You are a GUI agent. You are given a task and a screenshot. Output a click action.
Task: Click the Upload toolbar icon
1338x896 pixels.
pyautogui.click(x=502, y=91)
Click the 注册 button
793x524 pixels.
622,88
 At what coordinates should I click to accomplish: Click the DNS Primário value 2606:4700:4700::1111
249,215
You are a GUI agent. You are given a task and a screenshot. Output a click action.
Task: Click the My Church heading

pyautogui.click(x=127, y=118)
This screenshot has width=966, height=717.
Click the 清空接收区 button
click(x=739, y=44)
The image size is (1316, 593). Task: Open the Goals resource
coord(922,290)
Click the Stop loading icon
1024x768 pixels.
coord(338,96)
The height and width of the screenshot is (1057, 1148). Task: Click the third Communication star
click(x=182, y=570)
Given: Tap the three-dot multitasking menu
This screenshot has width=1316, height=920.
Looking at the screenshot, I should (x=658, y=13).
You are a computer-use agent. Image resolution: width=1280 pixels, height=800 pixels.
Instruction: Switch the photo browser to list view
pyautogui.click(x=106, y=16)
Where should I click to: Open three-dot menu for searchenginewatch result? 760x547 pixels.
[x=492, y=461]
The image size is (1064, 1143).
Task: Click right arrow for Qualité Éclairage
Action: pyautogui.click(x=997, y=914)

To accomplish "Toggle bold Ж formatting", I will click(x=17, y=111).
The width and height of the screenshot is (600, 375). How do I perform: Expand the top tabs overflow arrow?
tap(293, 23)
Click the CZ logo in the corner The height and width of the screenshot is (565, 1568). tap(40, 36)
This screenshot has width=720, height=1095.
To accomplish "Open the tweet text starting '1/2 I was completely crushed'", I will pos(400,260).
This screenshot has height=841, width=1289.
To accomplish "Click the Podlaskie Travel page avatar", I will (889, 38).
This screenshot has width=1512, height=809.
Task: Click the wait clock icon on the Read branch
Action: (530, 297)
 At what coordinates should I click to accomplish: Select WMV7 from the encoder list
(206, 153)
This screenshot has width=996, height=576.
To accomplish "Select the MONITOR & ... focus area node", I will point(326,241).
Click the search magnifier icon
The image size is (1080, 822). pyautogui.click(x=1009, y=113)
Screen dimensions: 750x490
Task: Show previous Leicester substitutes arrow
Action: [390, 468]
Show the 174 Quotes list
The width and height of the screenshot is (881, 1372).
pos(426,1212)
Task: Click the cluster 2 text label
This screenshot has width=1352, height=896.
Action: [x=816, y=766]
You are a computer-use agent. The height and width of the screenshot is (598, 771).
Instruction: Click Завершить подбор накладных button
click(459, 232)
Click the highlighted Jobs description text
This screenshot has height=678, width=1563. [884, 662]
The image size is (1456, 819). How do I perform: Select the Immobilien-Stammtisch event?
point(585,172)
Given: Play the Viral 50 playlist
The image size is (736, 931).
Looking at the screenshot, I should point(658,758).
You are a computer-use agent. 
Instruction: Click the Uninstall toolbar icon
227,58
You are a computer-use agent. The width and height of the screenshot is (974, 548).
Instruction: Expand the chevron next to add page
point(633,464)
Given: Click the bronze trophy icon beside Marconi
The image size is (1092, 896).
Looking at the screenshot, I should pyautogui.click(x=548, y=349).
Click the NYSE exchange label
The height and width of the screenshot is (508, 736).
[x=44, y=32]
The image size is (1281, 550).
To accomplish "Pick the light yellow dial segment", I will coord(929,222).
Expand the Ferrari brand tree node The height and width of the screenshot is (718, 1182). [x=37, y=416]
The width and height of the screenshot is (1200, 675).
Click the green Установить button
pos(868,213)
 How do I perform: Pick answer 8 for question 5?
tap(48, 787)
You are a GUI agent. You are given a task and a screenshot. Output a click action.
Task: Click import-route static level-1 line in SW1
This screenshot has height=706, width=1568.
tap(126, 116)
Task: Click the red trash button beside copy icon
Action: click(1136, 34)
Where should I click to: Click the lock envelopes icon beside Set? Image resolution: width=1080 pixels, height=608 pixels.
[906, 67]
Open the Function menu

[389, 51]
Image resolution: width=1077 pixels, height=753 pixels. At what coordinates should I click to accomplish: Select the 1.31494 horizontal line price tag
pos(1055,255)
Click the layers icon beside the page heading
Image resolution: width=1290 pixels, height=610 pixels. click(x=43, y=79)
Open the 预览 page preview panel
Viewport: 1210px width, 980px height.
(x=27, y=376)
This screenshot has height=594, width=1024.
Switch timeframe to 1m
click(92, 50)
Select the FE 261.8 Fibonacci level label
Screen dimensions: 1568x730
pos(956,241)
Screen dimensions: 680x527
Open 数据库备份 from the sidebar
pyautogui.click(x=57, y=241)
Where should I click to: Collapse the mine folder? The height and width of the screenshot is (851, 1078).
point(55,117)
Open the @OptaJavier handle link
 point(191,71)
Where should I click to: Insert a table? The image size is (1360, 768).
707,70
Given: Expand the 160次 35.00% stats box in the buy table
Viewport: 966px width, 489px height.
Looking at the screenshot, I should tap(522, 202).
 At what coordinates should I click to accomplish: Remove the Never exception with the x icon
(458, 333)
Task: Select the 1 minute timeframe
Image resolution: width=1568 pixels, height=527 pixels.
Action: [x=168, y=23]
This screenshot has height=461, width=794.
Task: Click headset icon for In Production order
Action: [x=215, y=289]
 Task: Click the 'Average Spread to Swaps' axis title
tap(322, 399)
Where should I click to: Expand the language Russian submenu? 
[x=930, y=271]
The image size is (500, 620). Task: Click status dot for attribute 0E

################

-- Task item --
Each line of the data is to be retyped exactly.

-- Written answer --
You are a GUI agent. You are given a task and a screenshot. Output a click action.
Task: Click the Upload toolbar icon
1338x896 pixels.
pyautogui.click(x=502, y=91)
Click the 注册 button
793x524 pixels.
622,88
 At what coordinates should I click to accomplish: Click the DNS Primário value 2606:4700:4700::1111
249,215
You are a GUI agent. You are given a task and a screenshot. Output a click action.
Task: Click the My Church heading

pyautogui.click(x=127, y=118)
This screenshot has width=966, height=717.
Click the 清空接收区 button
click(x=739, y=44)
The image size is (1316, 593). Task: Open the Goals resource
coord(922,290)
Click the Stop loading icon
1024x768 pixels.
coord(338,96)
The height and width of the screenshot is (1057, 1148). Task: Click the third Communication star
click(x=182, y=570)
Given: Tap the three-dot multitasking menu
This screenshot has width=1316, height=920.
Looking at the screenshot, I should (x=658, y=13).
You are a computer-use agent. Image resolution: width=1280 pixels, height=800 pixels.
Instruction: Switch the photo browser to list view
pyautogui.click(x=106, y=16)
Where should I click to: Open three-dot menu for searchenginewatch result? 760x547 pixels.
[x=492, y=461]
The image size is (1064, 1143).
Task: Click right arrow for Qualité Éclairage
Action: pyautogui.click(x=997, y=914)

To accomplish "Toggle bold Ж formatting", I will click(x=17, y=111).
The width and height of the screenshot is (600, 375). How do I perform: Expand the top tabs overflow arrow?
tap(293, 23)
Click the CZ logo in the corner The height and width of the screenshot is (565, 1568). tap(40, 36)
This screenshot has width=720, height=1095.
To accomplish "Open the tweet text starting '1/2 I was completely crushed'", I will pos(400,260).
This screenshot has height=841, width=1289.
To accomplish "Click the Podlaskie Travel page avatar", I will (889, 38).
This screenshot has width=1512, height=809.
Task: Click the wait clock icon on the Read branch
Action: (530, 297)
 At what coordinates should I click to accomplish: Select WMV7 from the encoder list
(206, 153)
This screenshot has width=996, height=576.
To accomplish "Select the MONITOR & ... focus area node", I will point(326,241).
Click the search magnifier icon
The image size is (1080, 822). pyautogui.click(x=1009, y=113)
Screen dimensions: 750x490
Task: Show previous Leicester substitutes arrow
Action: [390, 468]
Show the 174 Quotes list
The width and height of the screenshot is (881, 1372).
pos(426,1212)
Task: Click the cluster 2 text label
This screenshot has width=1352, height=896.
Action: [x=816, y=766]
You are a computer-use agent. The height and width of the screenshot is (598, 771).
Instruction: Click Завершить подбор накладных button
click(459, 232)
Click the highlighted Jobs description text
This screenshot has height=678, width=1563. [884, 662]
The image size is (1456, 819). How do I perform: Select the Immobilien-Stammtisch event?
point(585,172)
Given: Play the Viral 50 playlist
The image size is (736, 931).
Looking at the screenshot, I should point(658,758).
You are a computer-use agent. 
Instruction: Click the Uninstall toolbar icon
227,58
You are a computer-use agent. The width and height of the screenshot is (974, 548).
Instruction: Expand the chevron next to add page
point(633,464)
Given: Click the bronze trophy icon beside Marconi
The image size is (1092, 896).
Looking at the screenshot, I should pyautogui.click(x=548, y=349).
Click the NYSE exchange label
The height and width of the screenshot is (508, 736).
[x=44, y=32]
The image size is (1281, 550).
To accomplish "Pick the light yellow dial segment", I will coord(929,222).
Expand the Ferrari brand tree node The height and width of the screenshot is (718, 1182). [x=37, y=416]
The width and height of the screenshot is (1200, 675).
Click the green Установить button
pos(868,213)
 How do I perform: Pick answer 8 for question 5?
tap(48, 787)
You are a GUI agent. You are given a task and a screenshot. Output a click action.
Task: Click import-route static level-1 line in SW1
This screenshot has height=706, width=1568.
tap(126, 116)
Task: Click the red trash button beside copy icon
Action: click(1136, 34)
Where should I click to: Click the lock envelopes icon beside Set? Image resolution: width=1080 pixels, height=608 pixels.
[906, 67]
Open the Function menu

[389, 51]
Image resolution: width=1077 pixels, height=753 pixels. At what coordinates should I click to accomplish: Select the 1.31494 horizontal line price tag
pos(1055,255)
Click the layers icon beside the page heading
Image resolution: width=1290 pixels, height=610 pixels. click(x=43, y=79)
Open the 预览 page preview panel
Viewport: 1210px width, 980px height.
(x=27, y=376)
This screenshot has height=594, width=1024.
Switch timeframe to 1m
click(92, 50)
Select the FE 261.8 Fibonacci level label
Screen dimensions: 1568x730
pos(956,241)
Screen dimensions: 680x527
Open 数据库备份 from the sidebar
pyautogui.click(x=57, y=241)
Where should I click to: Collapse the mine folder? The height and width of the screenshot is (851, 1078).
point(55,117)
Open the @OptaJavier handle link
 point(191,71)
Where should I click to: Insert a table? The image size is (1360, 768).
707,70
Given: Expand the 160次 35.00% stats box in the buy table
Viewport: 966px width, 489px height.
Looking at the screenshot, I should tap(522, 202).
 At what coordinates should I click to accomplish: Remove the Never exception with the x icon
(458, 333)
Task: Select the 1 minute timeframe
Image resolution: width=1568 pixels, height=527 pixels.
Action: [x=168, y=23]
This screenshot has height=461, width=794.
Task: Click headset icon for In Production order
Action: [x=215, y=289]
 Task: Click the 'Average Spread to Swaps' axis title
tap(322, 399)
Where should I click to: Expand the language Russian submenu? 
[x=930, y=271]
The image size is (500, 620). Task: Click status dot for attribute 0E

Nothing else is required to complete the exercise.